> _Quoted text_
▽
Denoising Score Matching

Motivation

Score matching (Hyvärinen 2005) trains a model \(s_\theta(x) \approx \nabla_x \log p_{\text{data}}(x)\) without needing the density’s normalizing constant, but its practical implementation requires the trace of the model’s Jacobian — expensive in high dimensions. Denoising score matching (Vincent 2011) replaces this with a much cheaper objective: predict the noise that was added to a data sample. The resulting loss is a simple mean-squared error with no Jacobian, and it provably learns the score of the noise-corrupted data distribution.

This is the loss that powers diffusion models. The diffusion training objective is denoising score matching applied across a schedule of noise levels.

The Setup

Pick a noise distribution \(q_\sigma(\tilde x \mid x) = \mathcal{N}(\tilde x; x, \sigma^2 I)\) — Gaussian noise of fixed scale \(\sigma\) added to clean data. The corrupted marginal is

\[ q_\sigma(\tilde x) = \int q_\sigma(\tilde x \mid x) p_{\text{data}}(x) \, dx, \]

a smoothed version of \(p_{\text{data}}\). The score of the conditional has a closed form:

\[ \nabla_{\tilde x} \log q_\sigma(\tilde x \mid x) = \frac{x - \tilde x}{\sigma^2}. \]

The denoising-score-matching objective fits the model to this conditional score:

\[ J_{\text{DSM}}(\theta) = \tfrac{1}{2} \mathbb{E}_{x \sim p_{\text{data}}, \, \tilde x \sim q_\sigma(\cdot \mid x)}\!\left[\left\| s_\theta(\tilde x) - \frac{x - \tilde x}{\sigma^2} \right\|^2\right]. \]

This is computable: sample \(x\) from data, sample \(\tilde x = x + \sigma \varepsilon\) with \(\varepsilon \sim \mathcal{N}(0, I)\), evaluate the model at \(\tilde x\), compute MSE against \((x - \tilde x)/\sigma^2 = -\varepsilon/\sigma\).

What This Actually Fits

Vincent’s theorem (the Vincent identity) says that minimizing \(J_{\text{DSM}}\) is equivalent — up to a constant in \(\theta\) — to minimizing the explicit score-matching loss against the corrupted marginal \(q_\sigma\):

\[ J_{\text{DSM}}(\theta) = \tfrac{1}{2} \mathbb{E}_{\tilde x \sim q_\sigma}\!\left[\| s_\theta(\tilde x) - \nabla_{\tilde x} \log q_\sigma(\tilde x) \|^2\right] + \text{const}. \]

So training on noise-prediction returns the score of the noised data distribution, not the original. The cleaner the noise (smaller \(\sigma\)), the closer \(q_\sigma\) is to \(p_{\text{data}}\) and the closer the learned score is to the data score.

This identity is non-obvious — the trick is integration by parts that converts the unknown \(\nabla \log q_\sigma\) into a tractable conditional score.
△
> _Record excerpts_
▽
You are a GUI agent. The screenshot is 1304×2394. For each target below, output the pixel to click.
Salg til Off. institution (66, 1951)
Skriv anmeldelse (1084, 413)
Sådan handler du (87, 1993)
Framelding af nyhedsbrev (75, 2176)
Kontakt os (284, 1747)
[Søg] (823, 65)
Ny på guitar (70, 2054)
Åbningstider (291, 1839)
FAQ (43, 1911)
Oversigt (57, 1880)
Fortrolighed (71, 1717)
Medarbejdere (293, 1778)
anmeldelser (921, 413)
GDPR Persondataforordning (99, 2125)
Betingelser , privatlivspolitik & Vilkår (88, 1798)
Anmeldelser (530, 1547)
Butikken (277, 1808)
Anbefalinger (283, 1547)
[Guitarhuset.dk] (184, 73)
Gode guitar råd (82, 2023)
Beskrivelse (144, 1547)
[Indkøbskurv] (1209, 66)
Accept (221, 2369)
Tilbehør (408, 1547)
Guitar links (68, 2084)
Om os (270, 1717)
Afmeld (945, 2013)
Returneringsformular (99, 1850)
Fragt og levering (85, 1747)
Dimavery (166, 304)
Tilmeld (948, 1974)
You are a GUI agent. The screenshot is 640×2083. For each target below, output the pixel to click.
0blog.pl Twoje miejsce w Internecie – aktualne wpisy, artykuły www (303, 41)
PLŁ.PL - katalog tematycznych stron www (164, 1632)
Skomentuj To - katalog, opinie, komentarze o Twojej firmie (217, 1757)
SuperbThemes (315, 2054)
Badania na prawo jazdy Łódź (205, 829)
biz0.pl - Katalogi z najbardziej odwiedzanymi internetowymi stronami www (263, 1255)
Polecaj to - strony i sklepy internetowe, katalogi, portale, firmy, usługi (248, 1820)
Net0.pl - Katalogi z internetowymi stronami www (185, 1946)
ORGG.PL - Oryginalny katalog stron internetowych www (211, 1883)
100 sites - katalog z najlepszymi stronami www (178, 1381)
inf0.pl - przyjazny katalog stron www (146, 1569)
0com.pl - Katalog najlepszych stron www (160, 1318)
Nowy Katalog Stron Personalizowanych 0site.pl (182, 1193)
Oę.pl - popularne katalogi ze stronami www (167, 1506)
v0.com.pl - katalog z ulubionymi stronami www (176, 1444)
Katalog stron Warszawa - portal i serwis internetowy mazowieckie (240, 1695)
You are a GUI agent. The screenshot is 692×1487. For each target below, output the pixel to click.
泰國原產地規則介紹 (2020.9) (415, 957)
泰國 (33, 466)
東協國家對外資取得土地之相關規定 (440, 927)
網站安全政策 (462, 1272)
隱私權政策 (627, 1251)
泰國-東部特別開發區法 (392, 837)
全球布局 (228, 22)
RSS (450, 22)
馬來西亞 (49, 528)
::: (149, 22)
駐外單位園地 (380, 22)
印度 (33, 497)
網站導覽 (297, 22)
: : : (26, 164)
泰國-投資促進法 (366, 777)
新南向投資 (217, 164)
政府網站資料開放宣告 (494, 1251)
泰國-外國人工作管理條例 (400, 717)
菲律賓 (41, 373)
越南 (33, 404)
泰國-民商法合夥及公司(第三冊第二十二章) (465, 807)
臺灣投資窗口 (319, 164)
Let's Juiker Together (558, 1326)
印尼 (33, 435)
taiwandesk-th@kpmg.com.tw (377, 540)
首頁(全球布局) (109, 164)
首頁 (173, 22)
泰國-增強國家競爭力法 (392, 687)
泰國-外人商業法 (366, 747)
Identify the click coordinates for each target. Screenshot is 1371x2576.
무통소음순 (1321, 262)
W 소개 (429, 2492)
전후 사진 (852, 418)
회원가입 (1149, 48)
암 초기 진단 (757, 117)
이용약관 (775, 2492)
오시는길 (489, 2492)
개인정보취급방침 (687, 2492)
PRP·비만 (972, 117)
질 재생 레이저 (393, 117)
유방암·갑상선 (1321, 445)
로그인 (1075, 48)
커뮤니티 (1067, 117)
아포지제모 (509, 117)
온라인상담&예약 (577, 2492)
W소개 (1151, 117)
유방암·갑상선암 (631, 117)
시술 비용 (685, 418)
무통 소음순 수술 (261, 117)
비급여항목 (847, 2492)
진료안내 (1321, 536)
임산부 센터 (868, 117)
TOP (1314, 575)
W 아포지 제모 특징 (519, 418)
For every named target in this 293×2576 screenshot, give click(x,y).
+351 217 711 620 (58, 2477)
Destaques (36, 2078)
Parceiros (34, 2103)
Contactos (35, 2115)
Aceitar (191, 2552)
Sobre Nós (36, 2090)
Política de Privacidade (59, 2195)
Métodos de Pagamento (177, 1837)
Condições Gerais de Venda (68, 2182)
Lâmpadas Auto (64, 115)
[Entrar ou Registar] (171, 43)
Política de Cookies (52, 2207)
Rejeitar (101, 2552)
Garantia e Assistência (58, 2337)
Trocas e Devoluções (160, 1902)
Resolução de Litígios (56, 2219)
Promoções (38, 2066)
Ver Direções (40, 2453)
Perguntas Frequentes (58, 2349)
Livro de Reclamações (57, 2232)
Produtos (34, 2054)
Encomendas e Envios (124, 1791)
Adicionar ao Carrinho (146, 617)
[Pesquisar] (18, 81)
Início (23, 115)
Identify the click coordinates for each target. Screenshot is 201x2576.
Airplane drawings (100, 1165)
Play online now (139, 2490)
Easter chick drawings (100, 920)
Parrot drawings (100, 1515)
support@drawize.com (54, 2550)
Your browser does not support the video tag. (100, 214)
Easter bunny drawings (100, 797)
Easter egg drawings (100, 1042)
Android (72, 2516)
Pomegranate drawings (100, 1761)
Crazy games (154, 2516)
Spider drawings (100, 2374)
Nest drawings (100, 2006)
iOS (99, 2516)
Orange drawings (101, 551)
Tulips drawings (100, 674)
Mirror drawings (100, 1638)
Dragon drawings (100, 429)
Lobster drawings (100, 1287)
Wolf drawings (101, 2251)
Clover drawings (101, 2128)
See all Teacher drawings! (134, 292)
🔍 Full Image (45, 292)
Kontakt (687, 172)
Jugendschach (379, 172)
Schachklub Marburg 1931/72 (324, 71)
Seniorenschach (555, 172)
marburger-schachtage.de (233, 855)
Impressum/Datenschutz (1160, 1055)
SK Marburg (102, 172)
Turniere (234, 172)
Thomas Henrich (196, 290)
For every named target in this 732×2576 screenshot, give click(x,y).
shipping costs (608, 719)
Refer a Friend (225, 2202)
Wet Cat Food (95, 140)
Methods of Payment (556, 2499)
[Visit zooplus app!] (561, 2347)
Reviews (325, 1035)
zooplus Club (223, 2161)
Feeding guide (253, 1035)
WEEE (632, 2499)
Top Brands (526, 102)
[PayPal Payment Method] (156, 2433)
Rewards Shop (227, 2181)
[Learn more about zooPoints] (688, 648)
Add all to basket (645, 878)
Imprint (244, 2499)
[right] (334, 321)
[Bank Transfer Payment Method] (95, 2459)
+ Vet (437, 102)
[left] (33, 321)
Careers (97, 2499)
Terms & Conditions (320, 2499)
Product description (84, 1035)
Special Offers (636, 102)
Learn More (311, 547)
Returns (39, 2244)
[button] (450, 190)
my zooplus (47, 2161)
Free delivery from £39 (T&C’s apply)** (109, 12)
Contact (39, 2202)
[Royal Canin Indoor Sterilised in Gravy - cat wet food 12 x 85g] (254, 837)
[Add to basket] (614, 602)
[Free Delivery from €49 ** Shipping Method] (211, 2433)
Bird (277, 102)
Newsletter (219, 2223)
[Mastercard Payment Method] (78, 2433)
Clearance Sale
△
> _Work to do_
(a) List the section headings in the denoising score matching text, leaving out its title.
(b) Please extend the denoising score matching text beyond its last sentence.
The rows have no connection to the denoising score matching text.

> _Responses per task_
(a)
Motivation
The Setup
What This Actually Fits

(b)
The Noise-Prediction Reparameterization

It is convenient to write the model as a noise predictor instead of a score:

\[ \varepsilon_\theta(\tilde x) = -\sigma \, s_\theta(\tilde x). \]

Then the loss becomes

\[ J_{\text{DSM}}(\theta) = \tfrac{1}{2 \sigma^2} \mathbb{E}_{x, \varepsilon}\!\left[\|\varepsilon_\theta(\tilde x) - \varepsilon\|^2\right], \qquad \tilde x = x + \sigma \varepsilon. \]

This is the form usually used in code: predict the noise that was added, weighted by \(1/\sigma^2\). DDPM uses an unweighted version of this loss across all noise levels — the unweighting is part of what makes it a “weighted ELBO” rather than the natural one.

Why It Beats Implicit Score Matching

Recall that implicit score matching requires computing \(\operatorname{tr}(\nabla_x s_\theta(x))\). For an image with \(d\) pixels, this is \(O(d)\) backward passes per training point — prohibitive.

Denoising score matching has no Jacobian term. Each training step is a single forward pass and a single backward pass through \(\varepsilon_\theta\). The total compute per step is the same as a supervised regression — just predict the noise.

The price: the learned score is the score of \(q_\sigma\), not \(p_{\text{data}}\). For small \(\sigma\) the difference is small but nonzero. Multi-scale training (training one model on a range of \(\sigma\) values, conditioned on \(\sigma\)) gives a model that knows the score at every noise level, which is what diffusion sampling needs.

Multi-Scale: From Single \(\sigma\) to a Schedule

A single \(\sigma\) produces a model of one noised distribution. To sample from \(p_{\text{data}}\) we need to invert the noising — start from pure noise and progressively denoise. This requires the score at every noise level on the path from pure noise to clean data.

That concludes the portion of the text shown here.